[Pixel coordinate grounding data]
==============================
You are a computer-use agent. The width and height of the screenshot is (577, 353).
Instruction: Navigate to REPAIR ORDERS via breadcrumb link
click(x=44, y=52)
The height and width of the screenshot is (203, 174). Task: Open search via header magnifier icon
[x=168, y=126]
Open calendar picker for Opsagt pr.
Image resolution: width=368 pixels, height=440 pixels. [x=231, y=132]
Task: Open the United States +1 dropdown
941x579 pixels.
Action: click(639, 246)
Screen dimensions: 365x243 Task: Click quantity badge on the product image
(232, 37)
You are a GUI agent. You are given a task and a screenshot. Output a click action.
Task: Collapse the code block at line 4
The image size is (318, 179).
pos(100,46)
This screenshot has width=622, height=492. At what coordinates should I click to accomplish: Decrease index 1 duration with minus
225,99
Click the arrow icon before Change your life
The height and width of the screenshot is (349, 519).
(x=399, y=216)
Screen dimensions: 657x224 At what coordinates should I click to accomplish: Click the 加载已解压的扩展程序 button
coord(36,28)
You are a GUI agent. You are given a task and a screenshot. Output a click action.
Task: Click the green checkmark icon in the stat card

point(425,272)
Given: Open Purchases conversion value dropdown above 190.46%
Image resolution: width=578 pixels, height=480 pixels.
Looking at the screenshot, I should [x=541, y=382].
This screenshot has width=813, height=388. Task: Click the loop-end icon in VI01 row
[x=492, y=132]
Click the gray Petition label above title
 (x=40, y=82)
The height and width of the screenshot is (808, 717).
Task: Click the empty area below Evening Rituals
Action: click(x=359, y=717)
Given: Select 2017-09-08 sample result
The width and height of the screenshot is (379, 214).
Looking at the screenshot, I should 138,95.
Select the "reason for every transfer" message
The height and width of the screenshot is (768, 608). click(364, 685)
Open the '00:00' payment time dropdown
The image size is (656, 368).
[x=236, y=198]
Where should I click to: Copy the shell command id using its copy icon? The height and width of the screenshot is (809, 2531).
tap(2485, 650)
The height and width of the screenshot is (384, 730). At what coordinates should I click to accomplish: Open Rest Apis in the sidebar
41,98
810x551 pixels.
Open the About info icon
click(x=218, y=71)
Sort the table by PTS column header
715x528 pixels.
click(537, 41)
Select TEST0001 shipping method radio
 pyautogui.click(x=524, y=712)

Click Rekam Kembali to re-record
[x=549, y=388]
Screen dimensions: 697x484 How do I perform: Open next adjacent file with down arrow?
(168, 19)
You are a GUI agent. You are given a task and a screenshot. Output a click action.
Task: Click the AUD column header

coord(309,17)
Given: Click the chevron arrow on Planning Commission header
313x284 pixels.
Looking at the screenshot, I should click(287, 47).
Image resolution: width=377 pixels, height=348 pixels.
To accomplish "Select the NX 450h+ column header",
==============================
To do:
Restate the data above word for word. Leave nothing out.

Written reply:
You are a computer-use agent. The width and height of the screenshot is (577, 353).
Instruction: Navigate to REPAIR ORDERS via breadcrumb link
click(x=44, y=52)
The height and width of the screenshot is (203, 174). Task: Open search via header magnifier icon
[x=168, y=126]
Open calendar picker for Opsagt pr.
Image resolution: width=368 pixels, height=440 pixels. [x=231, y=132]
Task: Open the United States +1 dropdown
941x579 pixels.
Action: click(639, 246)
Screen dimensions: 365x243 Task: Click quantity badge on the product image
(232, 37)
You are a GUI agent. You are given a task and a screenshot. Output a click action.
Task: Collapse the code block at line 4
The image size is (318, 179).
pos(100,46)
This screenshot has width=622, height=492. At what coordinates should I click to accomplish: Decrease index 1 duration with minus
225,99
Click the arrow icon before Change your life
The height and width of the screenshot is (349, 519).
(x=399, y=216)
Screen dimensions: 657x224 At what coordinates should I click to accomplish: Click the 加载已解压的扩展程序 button
coord(36,28)
You are a GUI agent. You are given a task and a screenshot. Output a click action.
Task: Click the green checkmark icon in the stat card

point(425,272)
Given: Open Purchases conversion value dropdown above 190.46%
Image resolution: width=578 pixels, height=480 pixels.
Looking at the screenshot, I should [x=541, y=382].
This screenshot has width=813, height=388. Task: Click the loop-end icon in VI01 row
[x=492, y=132]
Click the gray Petition label above title
 (x=40, y=82)
The height and width of the screenshot is (808, 717).
Task: Click the empty area below Evening Rituals
Action: click(x=359, y=717)
Given: Select 2017-09-08 sample result
The width and height of the screenshot is (379, 214).
Looking at the screenshot, I should 138,95.
Select the "reason for every transfer" message
The height and width of the screenshot is (768, 608). click(364, 685)
Open the '00:00' payment time dropdown
The image size is (656, 368).
[x=236, y=198]
Where should I click to: Copy the shell command id using its copy icon? The height and width of the screenshot is (809, 2531).
tap(2485, 650)
The height and width of the screenshot is (384, 730). At what coordinates should I click to accomplish: Open Rest Apis in the sidebar
41,98
810x551 pixels.
Open the About info icon
click(x=218, y=71)
Sort the table by PTS column header
715x528 pixels.
click(537, 41)
Select TEST0001 shipping method radio
 pyautogui.click(x=524, y=712)

Click Rekam Kembali to re-record
[x=549, y=388]
Screen dimensions: 697x484 How do I perform: Open next adjacent file with down arrow?
(168, 19)
You are a GUI agent. You are given a task and a screenshot. Output a click action.
Task: Click the AUD column header

coord(309,17)
Given: Click the chevron arrow on Planning Commission header
313x284 pixels.
Looking at the screenshot, I should click(287, 47).
Image resolution: width=377 pixels, height=348 pixels.
To accomplish "Select the NX 450h+ column header",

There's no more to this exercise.